WRITTEN TASK A: Write out the entire Alien 3 review below, word for word.

Alien 3 Movie Review
Alien 3 Review

"Alien 3" Overview

Rating: R
1992
Cast and Crew
Director : David FincherProducer : Gordon Carroll,David Giler,Walter Hill
Screenwiter : Larry Ferguson,David Giler,Walter Hill
Starring : Sigourney Weaver,Charles Dutton,Charles Dance,Paul McGann,Brian Glover,Ralph Brown,Danny Webb,Lance Henriksen
Since Alien and its sequel Aliens received universal praise, Fox just had to
make a trilogy (which later became a quadrilogy). Trilogies (and especially
quadrilogies) can pose some risk since a premise can lose its edge and outlast
its welcome. Ironically, Alien 3 doesn’t suffer from the trilogy syndrome as
much as it suffers simply from bad writing.
Alien 3 continues with the series tradition, beginning exactly where Aliens
concluded. When we left Lt. Ripley (Sigourney Weaver), the android Bishop
(Lance Henriksen), Cpt. Hicks (Michael Biehn), and Ripley’s surrogate daughter
Newt (Danielle Edmond), they managed to destroy the creature, board a
spacecraft, set course for Earth, and fall into deep sleep. Unfortunately,
another alien has found its way onboard with them.

WRITTEN TASK B: Find every line in the records below that contains the string "Select", and copy each of those lines.

Recorded data
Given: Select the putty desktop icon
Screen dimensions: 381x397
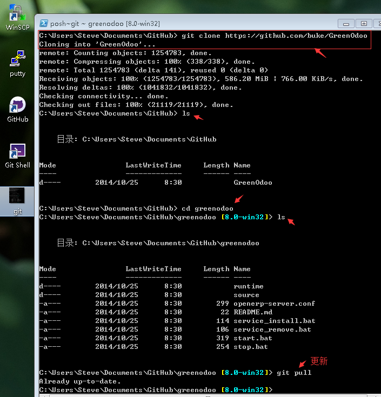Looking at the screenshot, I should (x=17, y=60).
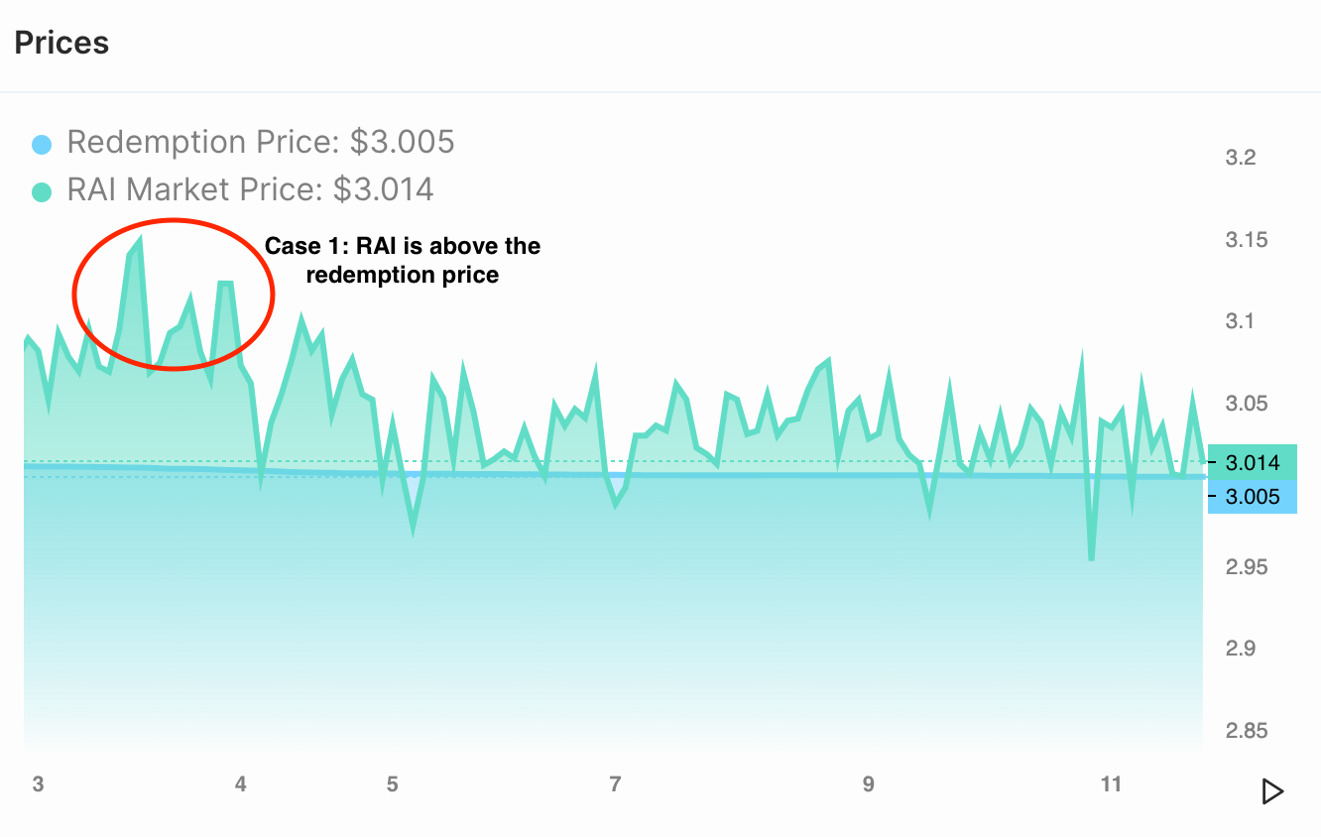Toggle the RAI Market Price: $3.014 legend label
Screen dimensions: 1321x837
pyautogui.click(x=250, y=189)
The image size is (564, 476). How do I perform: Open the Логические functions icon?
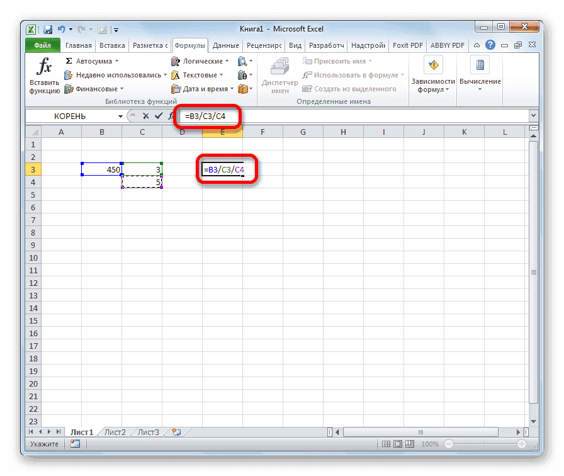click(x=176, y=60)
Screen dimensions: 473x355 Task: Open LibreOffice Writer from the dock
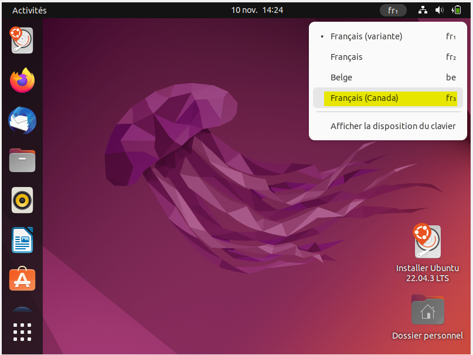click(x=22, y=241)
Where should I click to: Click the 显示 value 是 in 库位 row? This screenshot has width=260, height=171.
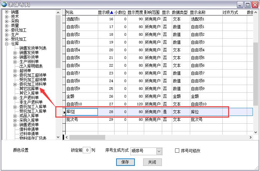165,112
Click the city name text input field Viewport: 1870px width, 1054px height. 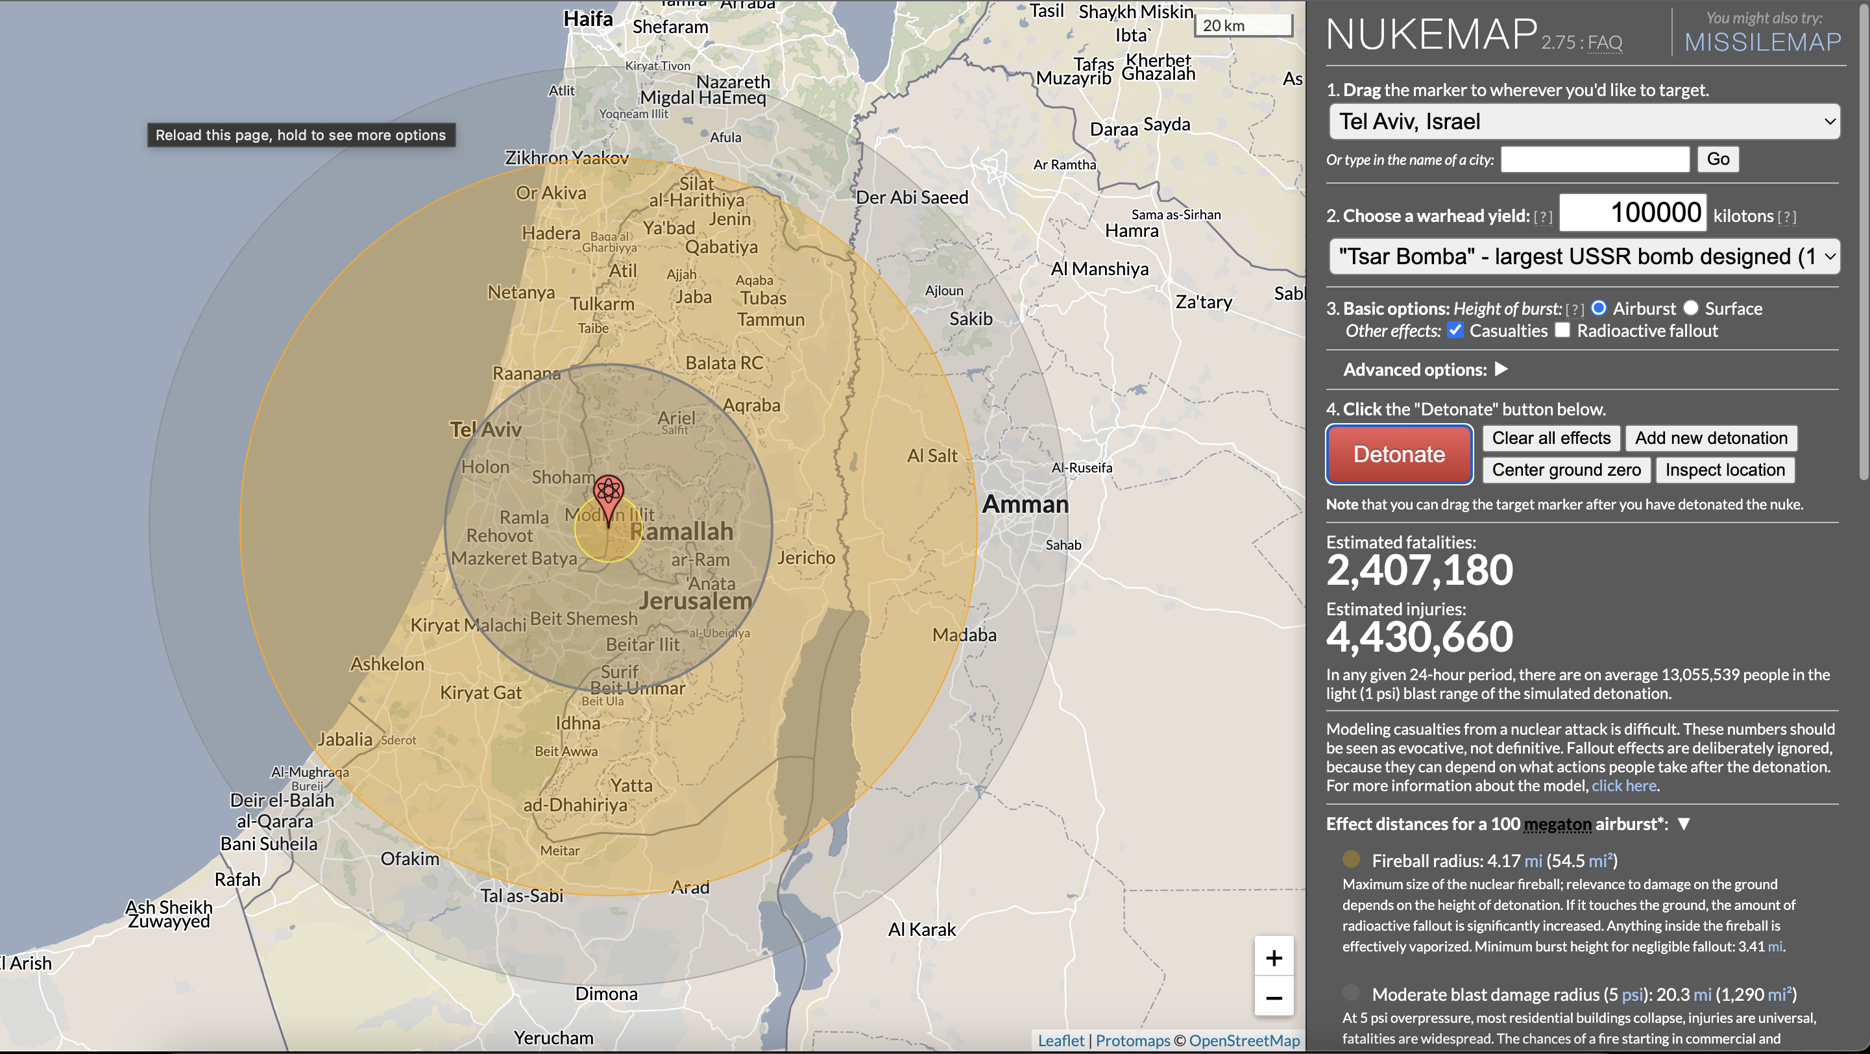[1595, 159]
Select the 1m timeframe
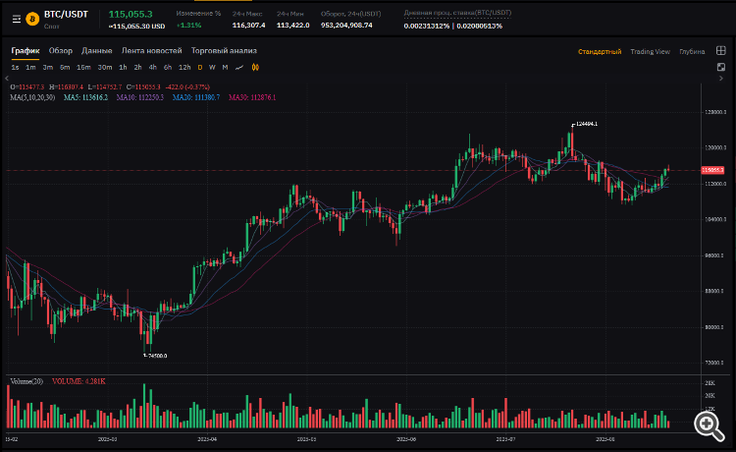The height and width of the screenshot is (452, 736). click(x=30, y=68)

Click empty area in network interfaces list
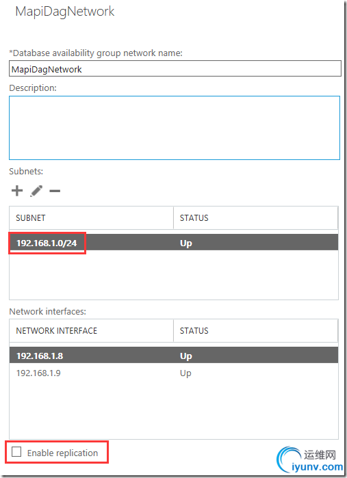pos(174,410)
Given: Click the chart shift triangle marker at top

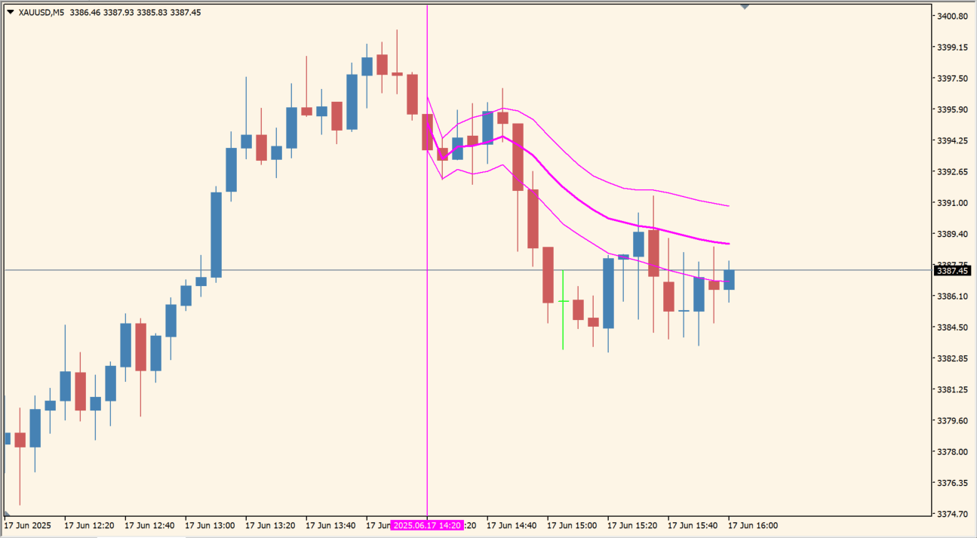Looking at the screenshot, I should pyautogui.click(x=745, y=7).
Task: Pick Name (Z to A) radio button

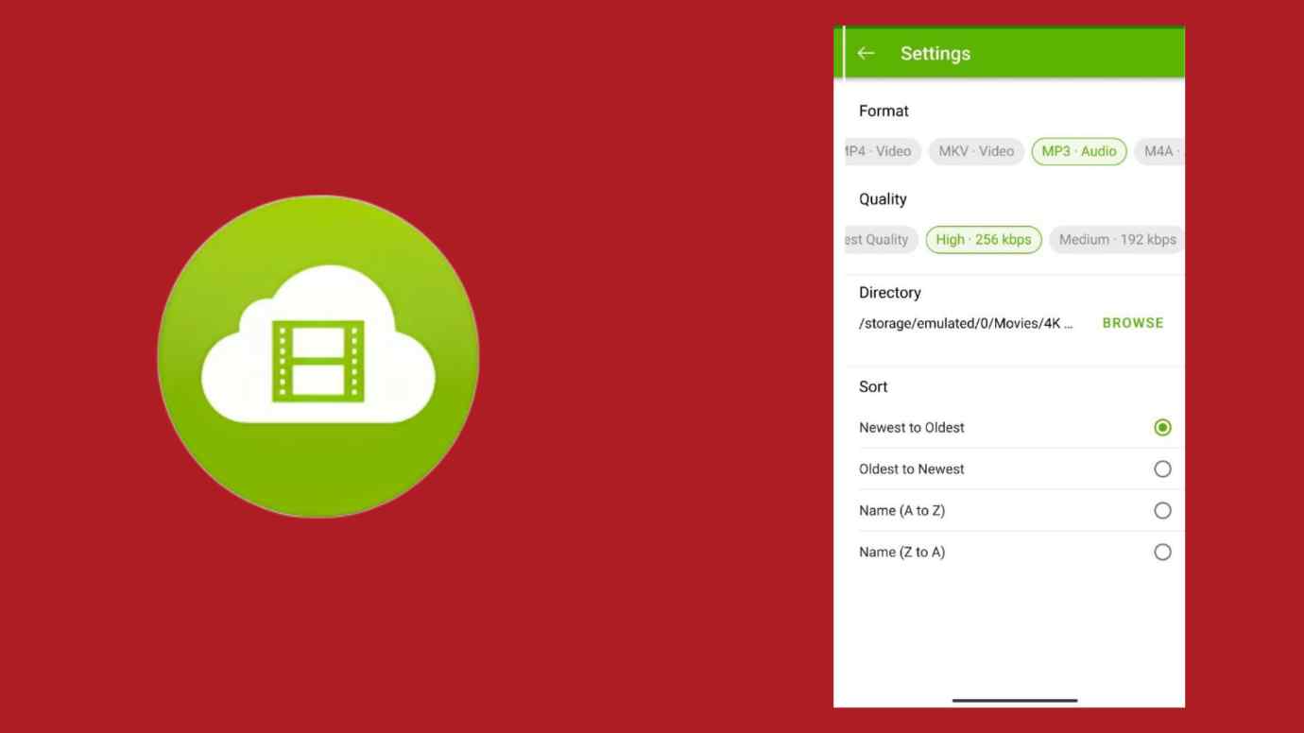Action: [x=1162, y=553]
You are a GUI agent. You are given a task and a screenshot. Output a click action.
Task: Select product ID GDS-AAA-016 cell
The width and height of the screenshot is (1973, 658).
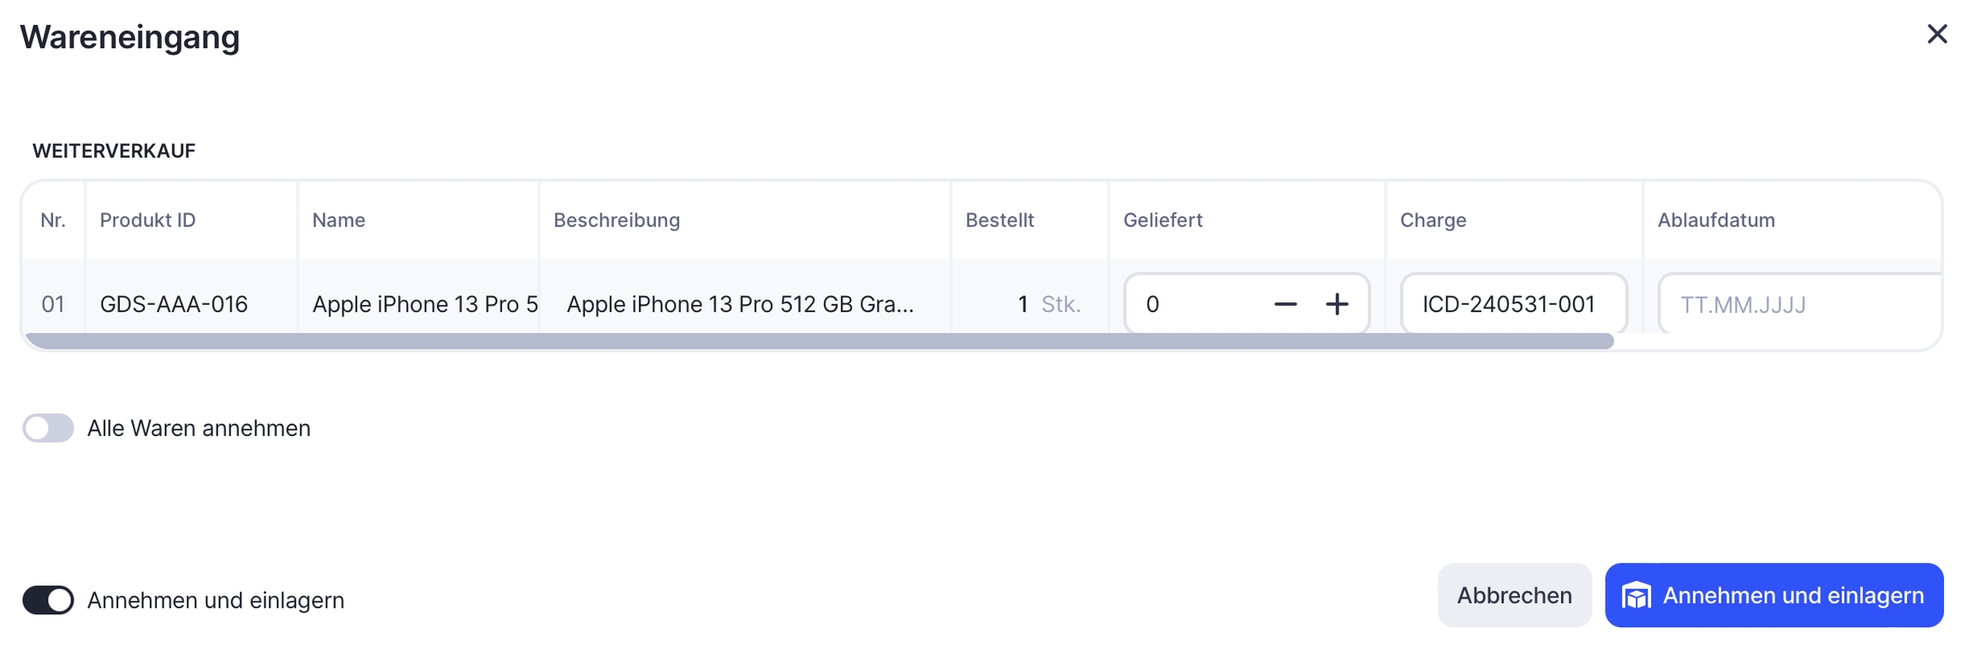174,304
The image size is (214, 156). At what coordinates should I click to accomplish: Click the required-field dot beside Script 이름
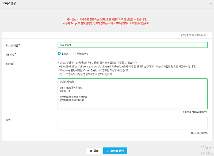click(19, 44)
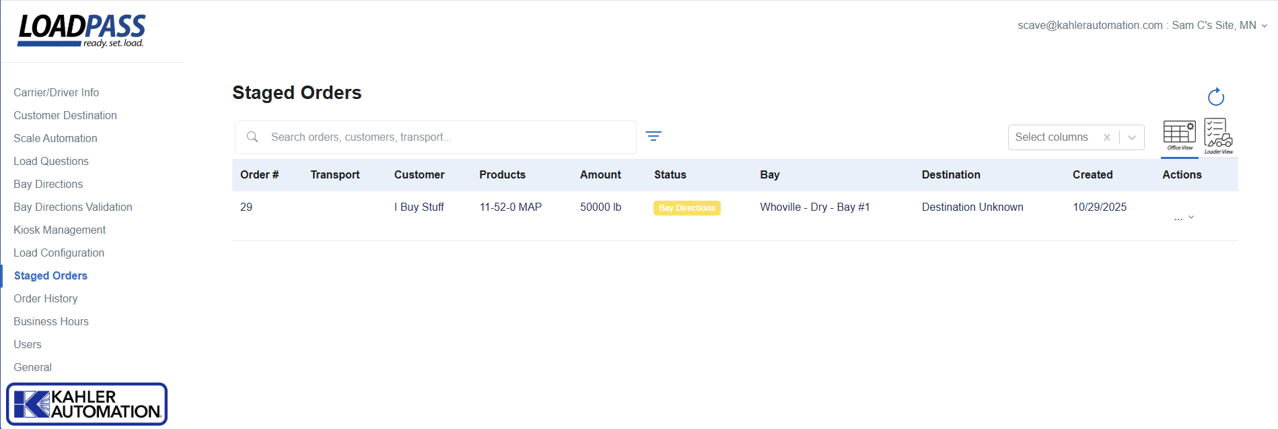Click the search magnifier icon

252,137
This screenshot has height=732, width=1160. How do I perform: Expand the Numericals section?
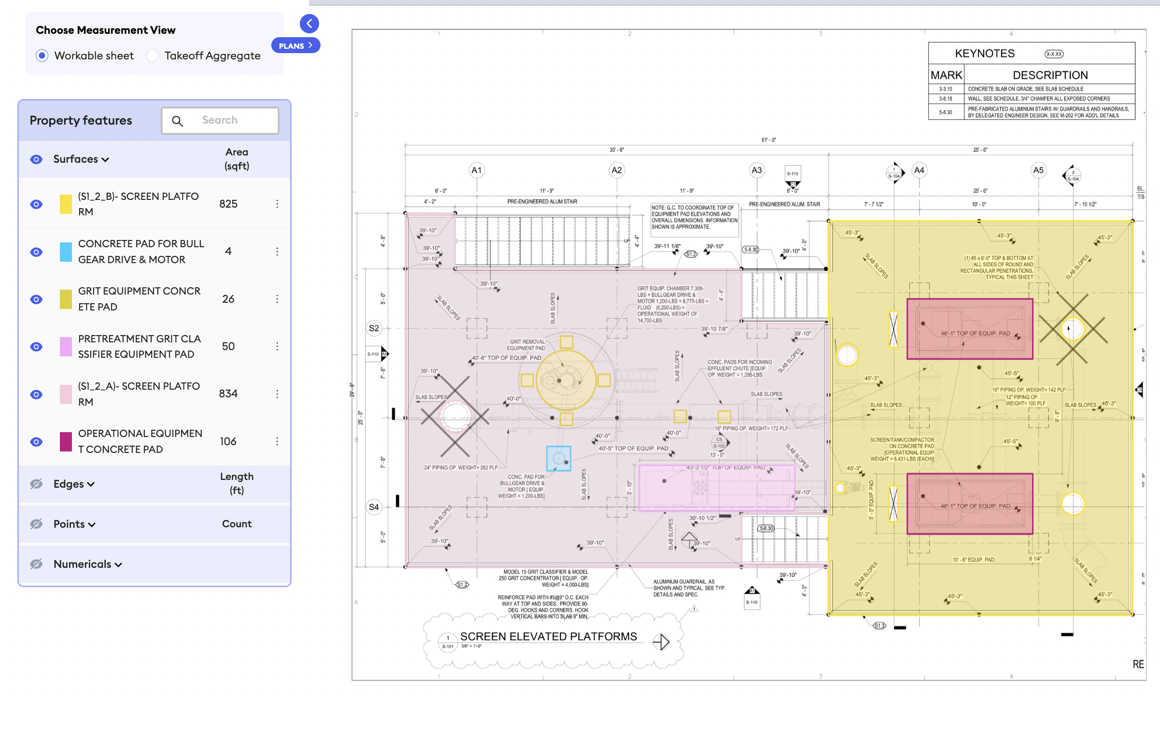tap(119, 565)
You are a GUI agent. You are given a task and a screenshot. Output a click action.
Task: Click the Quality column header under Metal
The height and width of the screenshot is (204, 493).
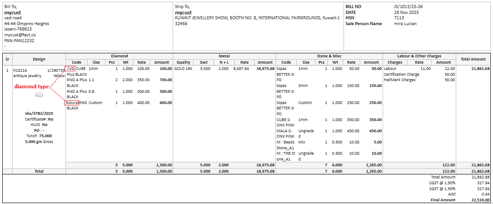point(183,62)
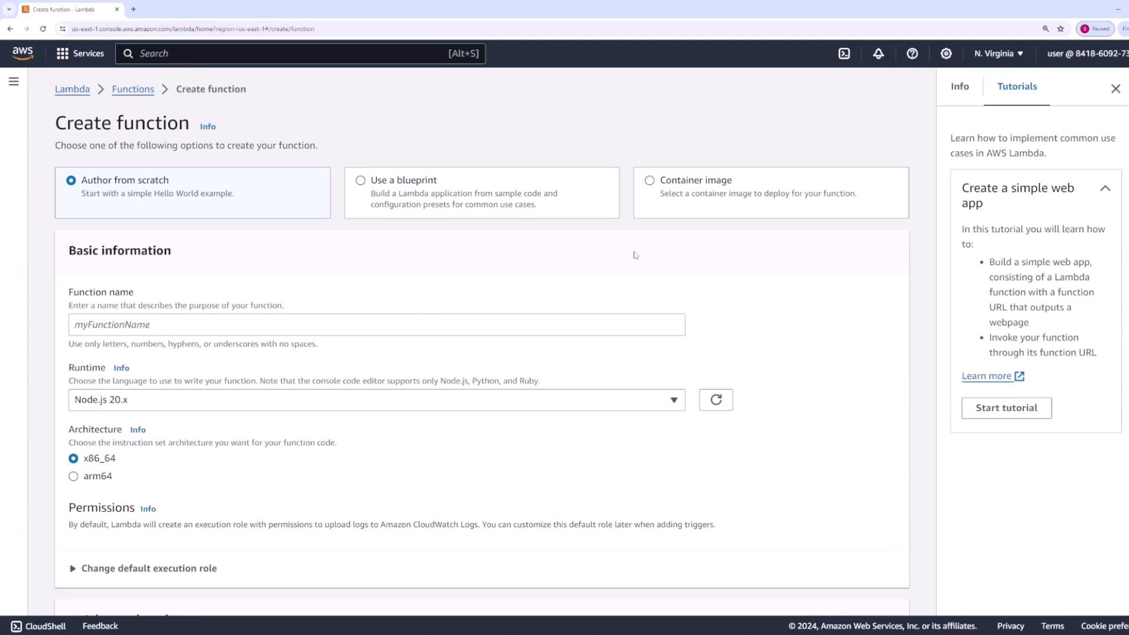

CORRECT OUTPUT A:
Alien 3 Movie Review
Alien 3 Review

"Alien 3" Overview

Rating: R
1992
Cast and Crew
Director : David FincherProducer : Gordon Carroll,David Giler,Walter Hill
Screenwiter : Larry Ferguson,David Giler,Walter Hill
Starring : Sigourney Weaver,Charles Dutton,Charles Dance,Paul McGann,Brian Glover,Ralph Brown,Danny Webb,Lance Henriksen
Since Alien and its sequel Aliens received universal praise, Fox just had to
make a trilogy (which later became a quadrilogy). Trilogies (and especially
quadrilogies) can pose some risk since a premise can lose its edge and outlast
its welcome. Ironically, Alien 3 doesn’t suffer from the trilogy syndrome as
much as it suffers simply from bad writing.
Alien 3 continues with the series tradition, beginning exactly where Aliens
concluded. When we left Lt. Ripley (Sigourney Weaver), the android Bishop
(Lance Henriksen), Cpt. Hicks (Michael Biehn), and Ripley’s surrogate daughter
Newt (Danielle Edmond), they managed to destroy the creature, board a
spacecraft, set course for Earth, and fall into deep sleep. Unfortunately,
another alien has found its way onboard with them.

CORRECT OUTPUT B:
Given: Select the putty desktop icon
Select the 1m timeframe
Task: Select product ID GDS-AAA-016 cell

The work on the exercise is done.